Time Travel Thursday: Hot Tub Time Machine (2010)
Review Overview
Time travel tropes
8Laughs
6Lost opportunities
4Matthew Turner | On 07, Apr 2022
Director: Steve Pink
Cast: John Cusack, Rob Corddry, Craig Robinson, Clark Duke, Sebastian Stan, Lyndsey Fonseca, Crispin Glover, Chevy Chase
Certificate: 15
Has Boss Level whetted your appetite for more time travel titilation? Transport yourself no further than Time Travel Thursday, our column devoted to time travel movies. It’s on Thursday.
Directed by Steve Pink, this 2010 comedy stars John Cusack as forty-something Adam, who’s just gone through a bad break-up and persuades his best friends – near-suicidal Lou (Rob Corddry) and married-but-unhappy Nick (Craig Robinson) – as well as his nerdy nephew, Jacob (Clark Duke), to take a trip to a ski resort they used to go to 25 years ago. However, an accident with a hot tub and an energy drink sends them back to the year 1986, where they’re confronted with several tempting opportunities to change their futures.
Conveniently, the three friends inhabit their own teenaged bodies, meaning that Adam has to decide whether or not to break up with his then-girlfriend (Lyndsey Fonseca), Nick can still play with his band and Lou can attempt to retrace his dimly remembered weekend of debauchery. However, when Jacob realises that he was conceived that weekend, he finds his life in jeopardy, Marty McFly-style and realises that he has to find the father he’s never met.
Hot Tub Time Machine scores highly when it comes to time travel tropes, not least because it has an actual time machine in it, even if it is a rather silly one. It also achieves a good balance of time travel jokes and dramatic time travel-related stakes.
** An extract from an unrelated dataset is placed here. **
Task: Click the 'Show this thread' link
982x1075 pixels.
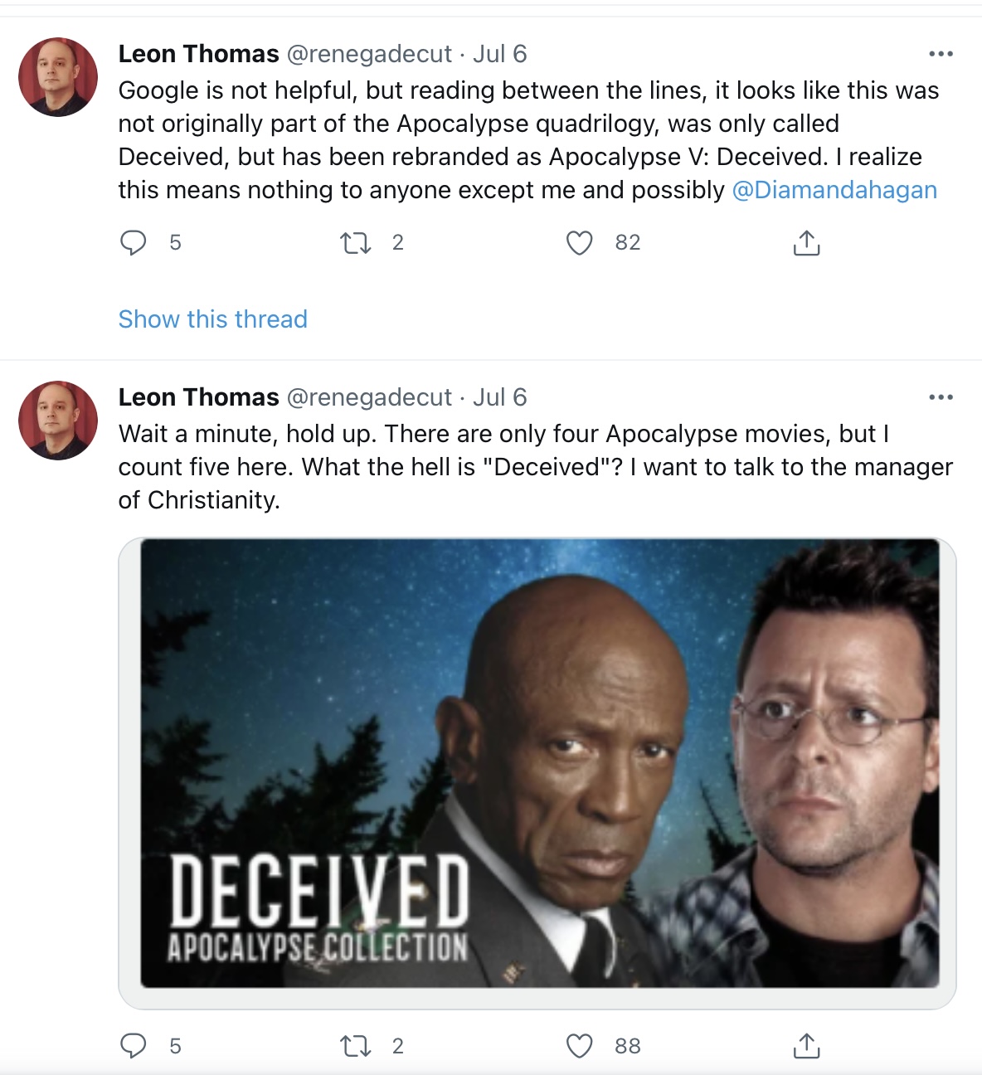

The posters at the time described Hot Tub Time Machine as “The Hangover meets Back to the Future” and that’s actually pretty accurate, although it’s neither as clever or as funny as that description suggests. Essentially, it feels as if the filmmakers had the perfect script that would combine a clever time-travel plot, a succession of terrific jokes and some moving emotional moments… and then they just decided to bin that script and film themselves pissing about instead.
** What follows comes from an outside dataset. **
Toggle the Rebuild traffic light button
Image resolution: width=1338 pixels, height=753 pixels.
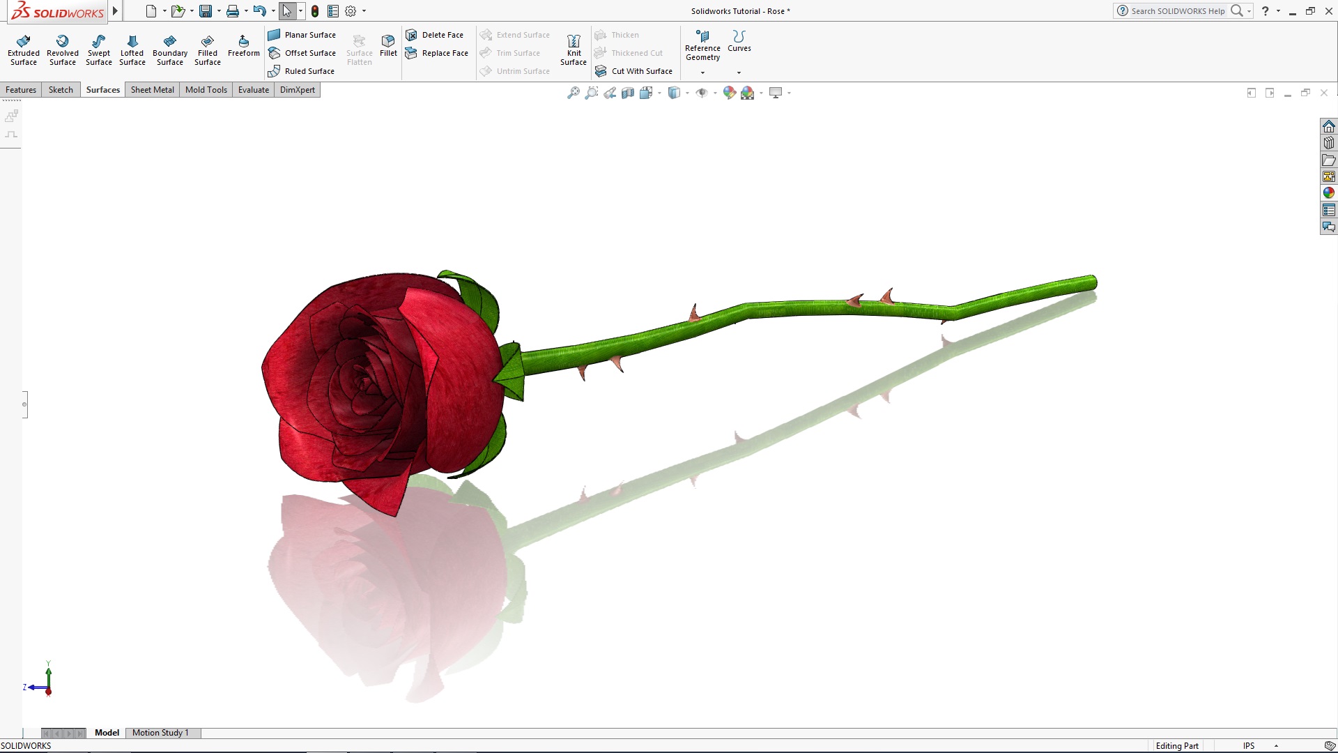[315, 11]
As a result, the film relies far too much on lowbrow humour, none of which is quite as funny as the film’s cleverer moments, while the climax feels strangely unsatisfying for a number of different reasons, especially when compared to Back to the Future. If anything, it’s doubly frustrating that the filmmakers were clearly aware of the perfect template for their ending and just chose to ignore it.
On the plus side, the performances are excellent, with Robinson probably the stand-out – his delivery of the film’s title line is hilarious and he also gets the film’s best joke, which it would be unfair to reveal here. In addition, despite all the lowbrow stuff, there are still plenty of big laughs, whether it’s witty one-liners, sight gags or comic set-pieces.
Ultimately, Hot Tub Time Machine is likeable and frequently funny, with flashes of real invention, but it largely bungles the emotional side of things and it’s hard to come away from it without thinking how much better it could have been with a few simple tweaks.